Ten-day-old plants (Arabidopsis Col-0, cad1–3 mutant, and transgenic plants) grown vertically in one-tenth Hoagland medium in 100 × 100 × 15-mm square plates as mentioned above in the growth chamber under standard long-day condition were transferred to fresh plates supplemented without or with either 5 μM NaAsO₂, or 16 μM CdSO₄, or 60 μM CuSO₄, or 400 uM ZnSO₄ for 3 days.
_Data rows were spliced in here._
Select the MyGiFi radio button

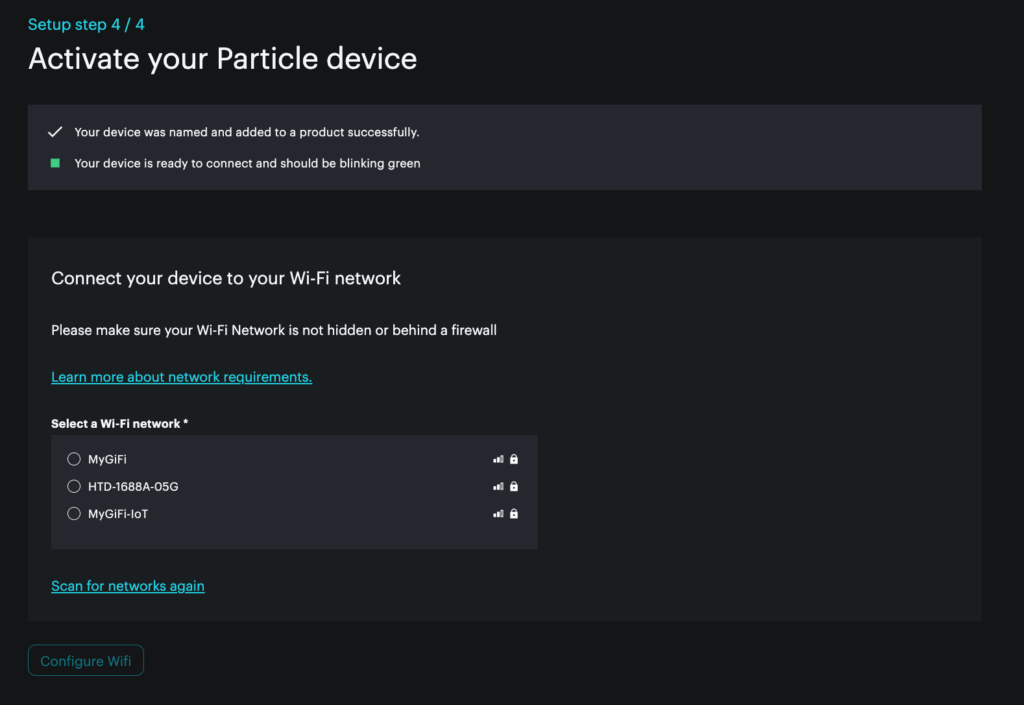74,459
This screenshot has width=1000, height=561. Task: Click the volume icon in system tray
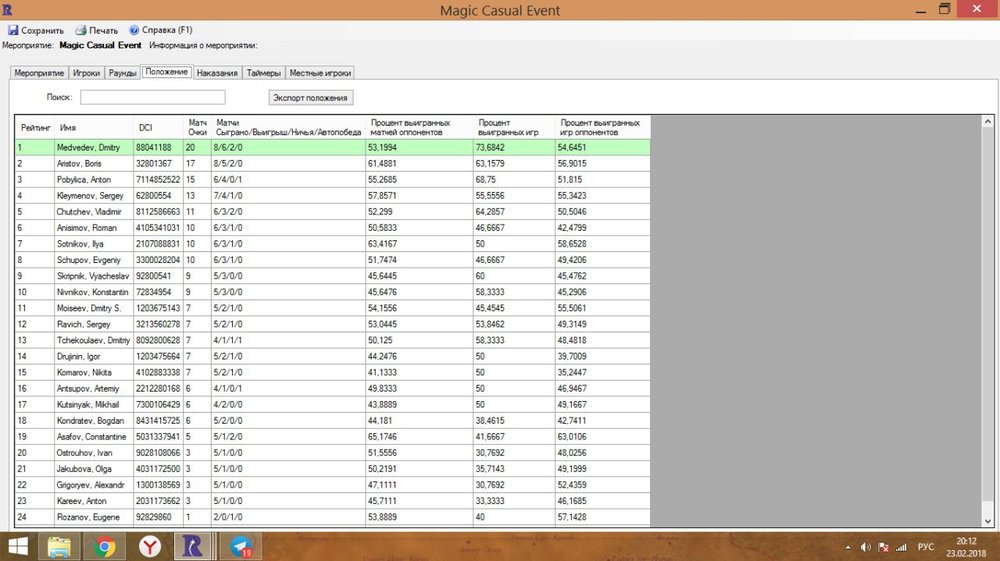point(864,547)

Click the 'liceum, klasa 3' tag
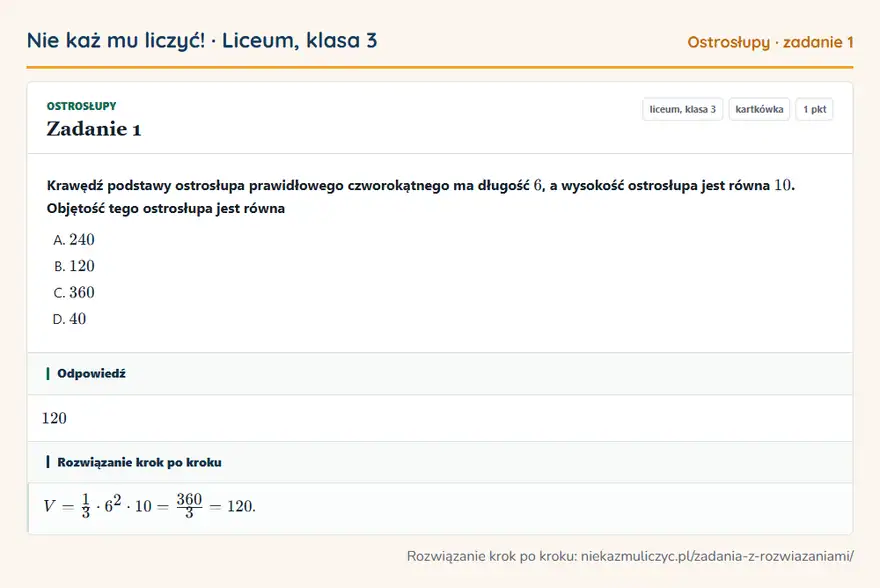point(682,109)
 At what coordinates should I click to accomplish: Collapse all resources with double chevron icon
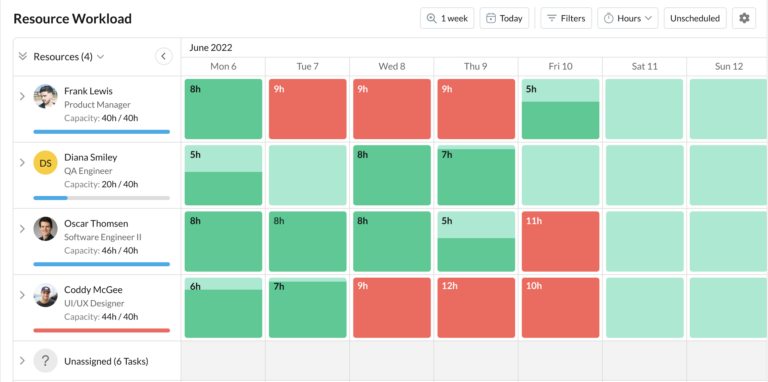click(x=22, y=56)
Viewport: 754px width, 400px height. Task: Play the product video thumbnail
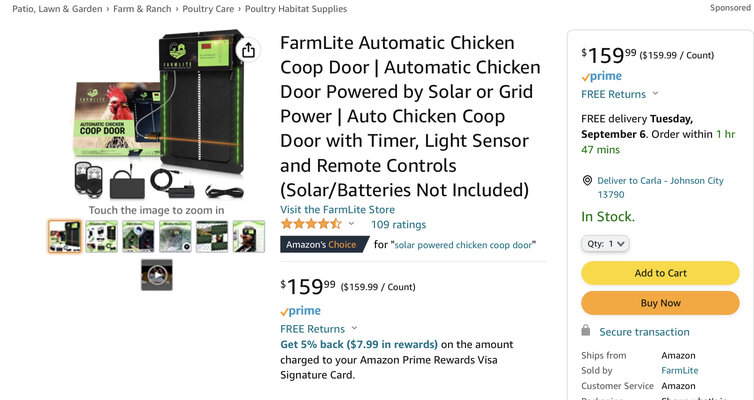pyautogui.click(x=156, y=275)
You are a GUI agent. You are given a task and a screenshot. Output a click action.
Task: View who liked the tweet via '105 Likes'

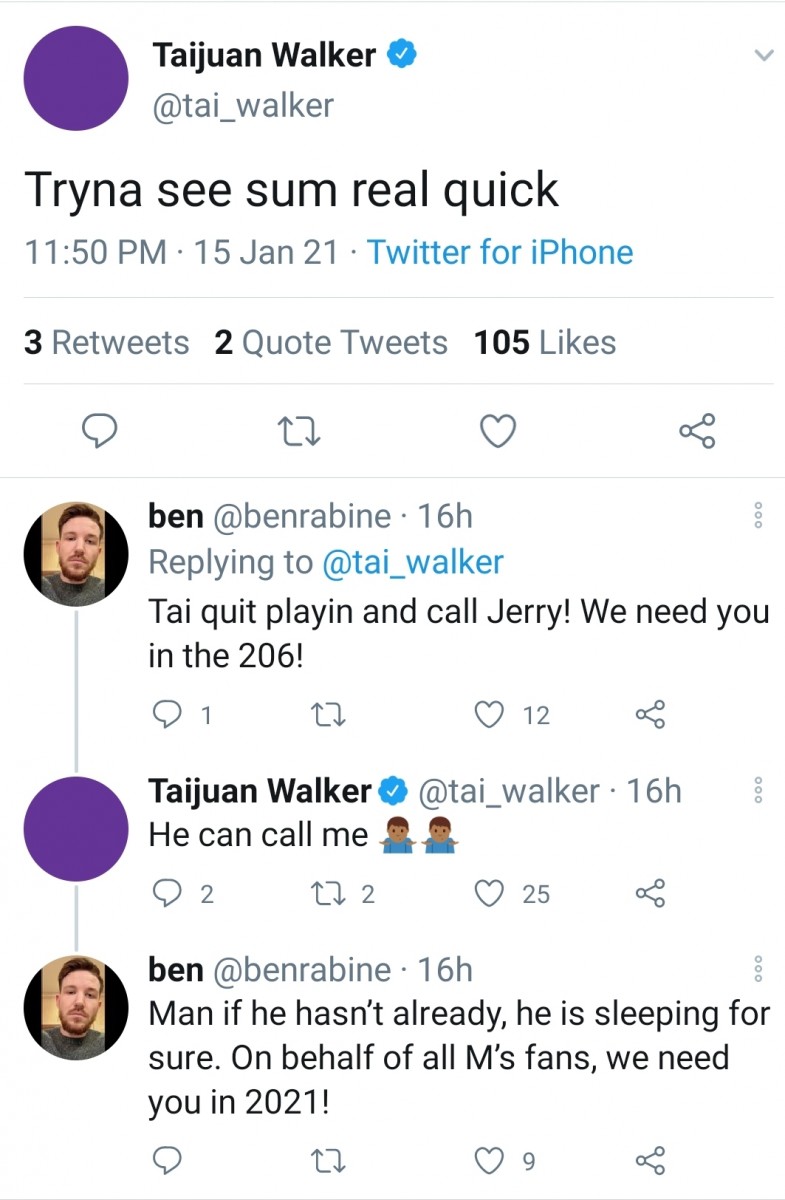tap(544, 342)
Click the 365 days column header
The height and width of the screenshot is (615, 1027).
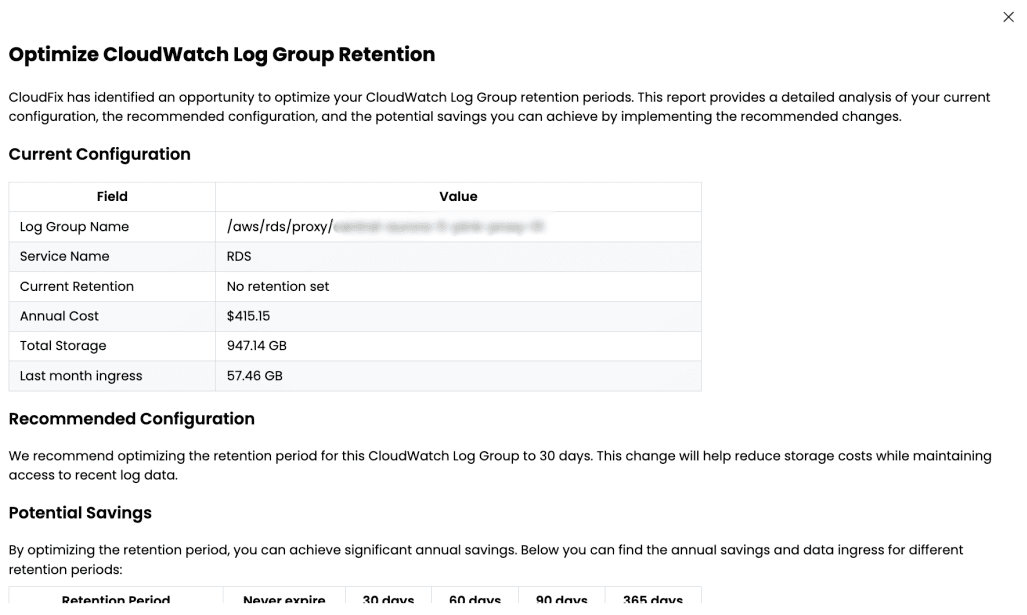click(653, 598)
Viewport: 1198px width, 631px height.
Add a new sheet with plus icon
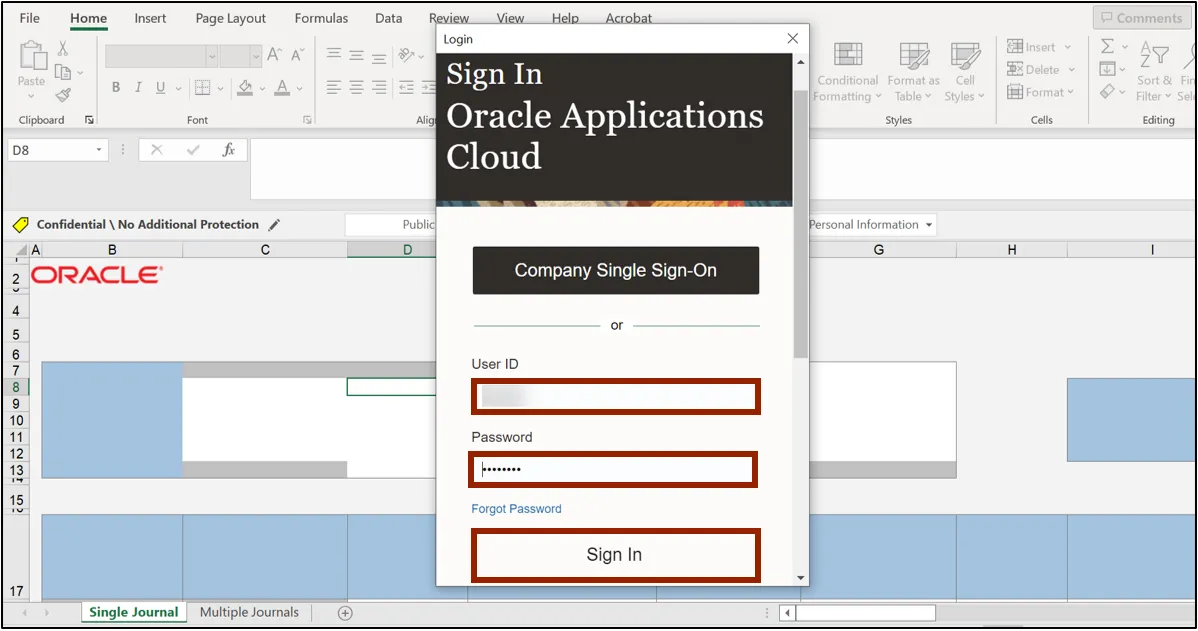pos(345,613)
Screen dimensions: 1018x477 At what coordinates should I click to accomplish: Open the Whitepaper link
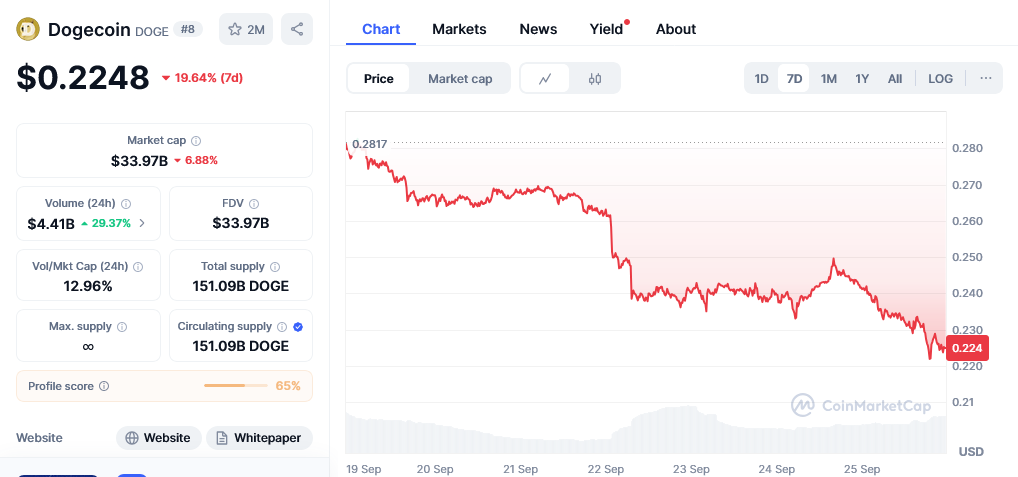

Aerial parts and roots were collected separately in liquid nitrogen and stored at −80°C till further analyses.

Thiol-peptides analyses and quantification for these samples were conducted as formerly described [63]. At minimum, three biological replicates were used for this analysis.

Elemental analyses

Ten-day-old plants (Arabidopsis Col-0, cad1–3 mutant and transgenic plants) were grown and treated in the same way as for thiol-peptides analyses, but in this case the harvested shoots and roots were treated with a series of washings as mentioned by Uraguchi et al. [15]. Afterwards, the oven-dried materials were used for elemental analyses as formerly described [50, 52].

Statistical analyses

Statistical significance among measurements’ means was calculated with Student’s t-tests carried out for each measurement versus the respective control (untreated control or WT genotype, depending on the experiment). When more than four tests were carried out for the same family of measurement in one experiment, the false discovery rate (fdr) correction for multiple testing was applied and the corrected P-value reported. Unless otherwise specified, the number of stars was proportional to the statistical significance level according to the coding: ^*P ≤ 0.05; ^**P ≤ 0.01; ^***P ≤ 0.001; ^****P ≤ 0.0001. All experiments were performed with at least n = 3 biological replicates.

Author contributions

M.L. and C.V. designed the study and prepared the figs. C.V. carried out the phylogenetic reconstruction and the statistical analyses. M.L., J.Y., S.S., E.B., and D.B. produced the experimental data. M.L., J.Y., E.B., D.B., and C.V. analyzed the data. S.P., A.S., R.L., and L.S.dT. provided access to instrumentations. M.L. and C.V. wrote the draft and finalized the manuscript with the assistance of all coauthors. M.L. and J.Y. contributed equally to this work.

Data availability

The data that support the findings of this study are available in the supplementary material of this article.

Conflict of interests

The authors declare no conflict of interests.

Supplementary Data

Supplementary data is available at Horticulture Research online.